The soil-plant Transfer Coefficient (TF_SP) depending on the specific plant species under observation and the soil substrate and varies across wide ranges. The coefficients for individual metals also differ from one another. Plants absorb minimal amounts of elements like As, Pb, Cr and Hg from the soil due to their strong binding capacity, causing concern for entering into the food chain only when soil contamination reaches exceptionally high levels (Blume et al., 2010).

The MAR and BCF of the reference species, that is, white mustard (S. alba L.), indicate that Pb, Cu and Zn are highly bioaccumulated in the white mustard plants grown in SLM 10, Cr in SLM 20 and Ni in SLM 30. The metal accumulation and bio-concentration decrease with increase in the SLM concentration. At high concentration, the metal absorption in plants can decrease due to plant toxicity and protective mechanism. The reduction in absorption by plants can be due to damage in the root system or the plant’s effort to avoid further metal accumulation to protect itself from harmful effects (Jan and Parray, 2016). Since white mustard is an ideal plant and acts as a sensitive bioindicator of environmental stresses such as heavy metal accumulation, it could be concluded that the SLM is not suitable for the cultivation of edible plants due to the accumulation of heavy metals from the SLM to plant species.

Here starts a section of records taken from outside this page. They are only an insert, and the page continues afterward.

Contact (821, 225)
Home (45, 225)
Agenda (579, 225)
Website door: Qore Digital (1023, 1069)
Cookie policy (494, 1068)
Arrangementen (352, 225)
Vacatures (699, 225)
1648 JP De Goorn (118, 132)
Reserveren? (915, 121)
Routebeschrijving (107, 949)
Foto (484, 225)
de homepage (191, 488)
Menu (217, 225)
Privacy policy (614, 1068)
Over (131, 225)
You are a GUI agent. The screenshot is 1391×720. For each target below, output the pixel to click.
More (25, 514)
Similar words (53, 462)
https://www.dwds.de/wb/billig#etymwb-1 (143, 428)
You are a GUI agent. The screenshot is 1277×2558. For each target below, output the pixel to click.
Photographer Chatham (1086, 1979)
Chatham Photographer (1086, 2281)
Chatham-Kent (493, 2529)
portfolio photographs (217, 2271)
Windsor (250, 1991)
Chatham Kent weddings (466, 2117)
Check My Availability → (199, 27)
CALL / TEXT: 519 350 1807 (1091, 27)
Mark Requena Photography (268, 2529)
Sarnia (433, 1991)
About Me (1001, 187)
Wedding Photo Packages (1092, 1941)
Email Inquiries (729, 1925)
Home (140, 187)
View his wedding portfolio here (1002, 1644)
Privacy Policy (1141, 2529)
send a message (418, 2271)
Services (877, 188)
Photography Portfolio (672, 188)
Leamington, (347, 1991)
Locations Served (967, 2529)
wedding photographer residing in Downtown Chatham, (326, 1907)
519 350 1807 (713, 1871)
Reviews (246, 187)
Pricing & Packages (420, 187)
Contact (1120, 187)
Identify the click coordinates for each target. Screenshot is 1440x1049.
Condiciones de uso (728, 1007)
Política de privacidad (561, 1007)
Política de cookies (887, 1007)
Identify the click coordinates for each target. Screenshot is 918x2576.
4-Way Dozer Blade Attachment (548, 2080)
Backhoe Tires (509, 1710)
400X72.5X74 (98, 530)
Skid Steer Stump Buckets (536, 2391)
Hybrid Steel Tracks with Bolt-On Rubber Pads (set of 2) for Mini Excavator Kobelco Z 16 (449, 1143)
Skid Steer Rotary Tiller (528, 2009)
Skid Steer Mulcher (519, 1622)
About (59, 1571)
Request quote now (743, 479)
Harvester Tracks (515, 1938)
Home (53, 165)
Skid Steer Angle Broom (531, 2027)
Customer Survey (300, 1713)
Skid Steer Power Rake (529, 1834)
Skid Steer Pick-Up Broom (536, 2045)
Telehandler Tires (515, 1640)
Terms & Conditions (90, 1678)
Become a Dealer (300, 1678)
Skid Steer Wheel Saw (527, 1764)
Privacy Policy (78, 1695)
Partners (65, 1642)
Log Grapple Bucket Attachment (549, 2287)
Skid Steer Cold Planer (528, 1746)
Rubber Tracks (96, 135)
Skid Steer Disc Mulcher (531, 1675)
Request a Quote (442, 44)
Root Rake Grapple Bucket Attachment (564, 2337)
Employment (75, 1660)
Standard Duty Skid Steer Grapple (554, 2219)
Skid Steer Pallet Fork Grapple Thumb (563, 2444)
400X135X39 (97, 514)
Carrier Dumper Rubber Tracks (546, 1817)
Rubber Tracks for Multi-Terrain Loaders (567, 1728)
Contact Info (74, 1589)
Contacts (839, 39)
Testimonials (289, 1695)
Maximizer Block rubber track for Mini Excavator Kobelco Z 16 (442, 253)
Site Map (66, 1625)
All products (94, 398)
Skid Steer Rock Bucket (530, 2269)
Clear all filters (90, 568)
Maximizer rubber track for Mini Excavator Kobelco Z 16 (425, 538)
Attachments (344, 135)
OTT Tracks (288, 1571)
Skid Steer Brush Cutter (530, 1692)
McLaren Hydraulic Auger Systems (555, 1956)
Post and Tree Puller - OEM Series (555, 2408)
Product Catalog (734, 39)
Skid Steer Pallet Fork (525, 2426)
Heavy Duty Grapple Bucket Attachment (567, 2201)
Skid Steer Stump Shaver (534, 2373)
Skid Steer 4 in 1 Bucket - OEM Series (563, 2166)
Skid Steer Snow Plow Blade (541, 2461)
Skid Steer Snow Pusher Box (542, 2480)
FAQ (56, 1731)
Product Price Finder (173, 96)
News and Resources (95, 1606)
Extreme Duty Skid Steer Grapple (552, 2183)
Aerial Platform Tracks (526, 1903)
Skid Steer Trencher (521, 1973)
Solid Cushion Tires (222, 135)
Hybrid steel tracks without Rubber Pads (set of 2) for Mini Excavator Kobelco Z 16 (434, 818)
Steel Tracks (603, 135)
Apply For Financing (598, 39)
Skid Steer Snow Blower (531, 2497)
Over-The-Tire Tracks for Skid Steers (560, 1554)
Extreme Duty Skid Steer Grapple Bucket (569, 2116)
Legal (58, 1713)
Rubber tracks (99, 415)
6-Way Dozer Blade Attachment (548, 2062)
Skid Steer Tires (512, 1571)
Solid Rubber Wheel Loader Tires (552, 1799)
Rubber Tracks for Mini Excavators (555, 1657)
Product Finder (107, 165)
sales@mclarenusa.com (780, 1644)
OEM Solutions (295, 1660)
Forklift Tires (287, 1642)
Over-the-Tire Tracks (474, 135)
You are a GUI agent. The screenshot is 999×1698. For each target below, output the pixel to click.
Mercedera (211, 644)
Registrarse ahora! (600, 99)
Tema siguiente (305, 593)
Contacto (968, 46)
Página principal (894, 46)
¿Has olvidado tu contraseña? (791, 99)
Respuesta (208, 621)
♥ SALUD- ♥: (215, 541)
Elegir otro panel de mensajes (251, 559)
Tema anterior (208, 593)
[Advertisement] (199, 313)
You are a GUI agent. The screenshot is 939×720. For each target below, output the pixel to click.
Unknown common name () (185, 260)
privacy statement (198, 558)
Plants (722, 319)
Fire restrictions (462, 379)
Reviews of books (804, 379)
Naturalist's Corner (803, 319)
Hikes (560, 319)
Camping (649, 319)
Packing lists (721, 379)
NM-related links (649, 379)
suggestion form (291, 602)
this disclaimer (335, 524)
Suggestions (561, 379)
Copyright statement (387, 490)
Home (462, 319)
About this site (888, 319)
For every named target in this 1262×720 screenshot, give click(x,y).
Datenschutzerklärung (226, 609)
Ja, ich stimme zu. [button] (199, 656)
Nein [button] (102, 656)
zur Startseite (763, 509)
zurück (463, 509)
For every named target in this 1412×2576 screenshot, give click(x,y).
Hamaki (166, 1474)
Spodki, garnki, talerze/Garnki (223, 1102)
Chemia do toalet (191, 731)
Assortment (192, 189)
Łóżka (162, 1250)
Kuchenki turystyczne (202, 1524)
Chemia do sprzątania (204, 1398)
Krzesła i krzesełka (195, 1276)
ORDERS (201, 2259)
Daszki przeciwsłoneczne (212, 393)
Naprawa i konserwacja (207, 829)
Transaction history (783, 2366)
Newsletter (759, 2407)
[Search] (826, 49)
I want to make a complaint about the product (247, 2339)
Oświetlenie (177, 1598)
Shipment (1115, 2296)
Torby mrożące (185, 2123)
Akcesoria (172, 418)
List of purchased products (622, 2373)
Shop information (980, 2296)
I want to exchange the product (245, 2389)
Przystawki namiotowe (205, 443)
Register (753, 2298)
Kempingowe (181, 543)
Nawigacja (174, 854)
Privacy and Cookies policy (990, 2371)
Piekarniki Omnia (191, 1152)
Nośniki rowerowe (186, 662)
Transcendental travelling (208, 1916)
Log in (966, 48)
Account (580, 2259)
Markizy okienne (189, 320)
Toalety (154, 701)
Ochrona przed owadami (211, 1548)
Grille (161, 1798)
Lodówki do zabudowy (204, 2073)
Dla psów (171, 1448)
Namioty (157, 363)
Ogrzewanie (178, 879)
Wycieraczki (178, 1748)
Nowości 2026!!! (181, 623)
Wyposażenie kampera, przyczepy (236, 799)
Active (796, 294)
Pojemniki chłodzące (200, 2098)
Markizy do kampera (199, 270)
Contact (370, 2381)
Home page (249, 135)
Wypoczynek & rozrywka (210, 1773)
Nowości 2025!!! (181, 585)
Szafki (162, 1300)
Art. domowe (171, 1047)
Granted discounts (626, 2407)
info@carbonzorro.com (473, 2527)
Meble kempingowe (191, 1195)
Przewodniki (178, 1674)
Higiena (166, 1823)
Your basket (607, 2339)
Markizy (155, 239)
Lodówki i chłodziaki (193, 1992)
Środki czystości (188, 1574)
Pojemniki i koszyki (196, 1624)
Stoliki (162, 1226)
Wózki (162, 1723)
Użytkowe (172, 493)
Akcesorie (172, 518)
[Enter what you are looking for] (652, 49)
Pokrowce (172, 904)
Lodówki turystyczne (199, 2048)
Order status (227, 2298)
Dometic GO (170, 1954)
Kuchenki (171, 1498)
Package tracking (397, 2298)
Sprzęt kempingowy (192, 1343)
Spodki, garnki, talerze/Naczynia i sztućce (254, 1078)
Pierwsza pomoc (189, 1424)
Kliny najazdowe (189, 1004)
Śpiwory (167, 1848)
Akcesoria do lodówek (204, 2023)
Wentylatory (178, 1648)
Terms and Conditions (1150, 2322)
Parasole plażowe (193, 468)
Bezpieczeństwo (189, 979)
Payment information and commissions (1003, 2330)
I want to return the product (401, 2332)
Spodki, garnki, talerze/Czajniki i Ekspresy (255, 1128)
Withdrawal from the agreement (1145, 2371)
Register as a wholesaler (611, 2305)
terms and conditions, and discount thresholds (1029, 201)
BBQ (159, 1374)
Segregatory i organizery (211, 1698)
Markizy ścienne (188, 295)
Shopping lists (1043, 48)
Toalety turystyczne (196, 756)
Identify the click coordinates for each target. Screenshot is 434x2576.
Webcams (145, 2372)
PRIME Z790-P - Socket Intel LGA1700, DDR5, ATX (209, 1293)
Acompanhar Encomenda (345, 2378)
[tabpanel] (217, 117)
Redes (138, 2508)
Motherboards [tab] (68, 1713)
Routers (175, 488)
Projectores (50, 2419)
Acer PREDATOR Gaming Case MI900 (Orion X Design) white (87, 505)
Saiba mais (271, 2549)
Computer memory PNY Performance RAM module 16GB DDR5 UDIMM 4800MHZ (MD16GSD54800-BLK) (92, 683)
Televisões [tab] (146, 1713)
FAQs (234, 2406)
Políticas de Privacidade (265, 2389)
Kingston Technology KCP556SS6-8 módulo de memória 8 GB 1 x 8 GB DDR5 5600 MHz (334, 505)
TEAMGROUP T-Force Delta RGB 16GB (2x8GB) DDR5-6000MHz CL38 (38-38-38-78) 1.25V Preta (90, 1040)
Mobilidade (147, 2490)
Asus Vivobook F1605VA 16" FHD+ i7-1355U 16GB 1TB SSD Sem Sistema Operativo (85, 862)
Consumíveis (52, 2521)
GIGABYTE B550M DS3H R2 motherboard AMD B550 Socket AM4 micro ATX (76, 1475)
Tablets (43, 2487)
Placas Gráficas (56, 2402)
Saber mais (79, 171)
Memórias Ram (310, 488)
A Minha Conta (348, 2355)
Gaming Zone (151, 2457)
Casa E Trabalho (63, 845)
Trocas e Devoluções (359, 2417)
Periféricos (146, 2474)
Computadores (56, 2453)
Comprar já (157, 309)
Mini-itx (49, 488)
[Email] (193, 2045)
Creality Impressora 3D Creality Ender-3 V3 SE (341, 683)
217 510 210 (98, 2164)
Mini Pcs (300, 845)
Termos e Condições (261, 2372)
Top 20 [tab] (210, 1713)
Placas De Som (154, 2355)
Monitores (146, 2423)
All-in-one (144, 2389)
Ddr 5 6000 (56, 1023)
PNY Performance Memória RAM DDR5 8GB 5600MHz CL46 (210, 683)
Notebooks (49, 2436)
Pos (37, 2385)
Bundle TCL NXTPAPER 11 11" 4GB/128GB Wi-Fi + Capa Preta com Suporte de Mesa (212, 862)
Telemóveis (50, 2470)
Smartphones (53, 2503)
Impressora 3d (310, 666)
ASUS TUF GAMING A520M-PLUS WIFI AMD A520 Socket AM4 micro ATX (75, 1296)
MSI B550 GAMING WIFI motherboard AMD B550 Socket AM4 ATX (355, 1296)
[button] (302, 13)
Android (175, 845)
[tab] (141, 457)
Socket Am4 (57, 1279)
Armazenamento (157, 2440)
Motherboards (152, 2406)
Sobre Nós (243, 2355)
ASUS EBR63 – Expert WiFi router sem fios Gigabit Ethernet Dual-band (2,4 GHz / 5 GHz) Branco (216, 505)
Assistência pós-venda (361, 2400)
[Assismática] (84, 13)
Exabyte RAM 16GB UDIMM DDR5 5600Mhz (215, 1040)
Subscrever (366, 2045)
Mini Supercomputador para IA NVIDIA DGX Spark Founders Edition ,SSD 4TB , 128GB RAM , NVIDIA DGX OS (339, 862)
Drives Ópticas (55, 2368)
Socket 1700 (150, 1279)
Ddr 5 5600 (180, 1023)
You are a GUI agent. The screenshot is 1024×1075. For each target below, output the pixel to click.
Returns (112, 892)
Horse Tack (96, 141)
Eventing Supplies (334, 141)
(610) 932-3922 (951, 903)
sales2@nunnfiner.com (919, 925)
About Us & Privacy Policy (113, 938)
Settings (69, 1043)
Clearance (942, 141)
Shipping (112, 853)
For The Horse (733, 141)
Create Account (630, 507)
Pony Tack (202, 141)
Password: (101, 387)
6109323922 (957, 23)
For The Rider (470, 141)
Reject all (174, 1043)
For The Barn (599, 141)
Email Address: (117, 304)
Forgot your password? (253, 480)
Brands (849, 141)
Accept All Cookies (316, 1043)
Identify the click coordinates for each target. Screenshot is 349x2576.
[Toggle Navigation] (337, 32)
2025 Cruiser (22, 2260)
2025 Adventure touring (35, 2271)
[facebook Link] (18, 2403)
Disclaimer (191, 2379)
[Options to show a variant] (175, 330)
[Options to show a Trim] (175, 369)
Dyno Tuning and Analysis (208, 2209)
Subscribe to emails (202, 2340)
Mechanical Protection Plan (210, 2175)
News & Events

Particle size of the SLM greatly impacts the distribution, availability and migration of the heavy metals. Fine particles generally exhibit higher carrying and transporting capacity for heavy metals (Huang et al., 2020). The fine fraction <4.75 mm from the segregation of legacy waste is known as bioearth, having mostly degraded humic substances. According to Borůvka and Drábek (2004), the heavy metals bound to insoluble humic substances are immobile, whereas binding to smaller organic molecules may enhance metal mobility and bioavailability. The presence of emerging contaminants such as microplastics, Poly-Chlorniated Biphenyls (PCBs), poly-aromatic hydrocarbons and other pollutants in SLM, which is recovered from a landfill, necessitates further investigation into their potential impact on seed germination.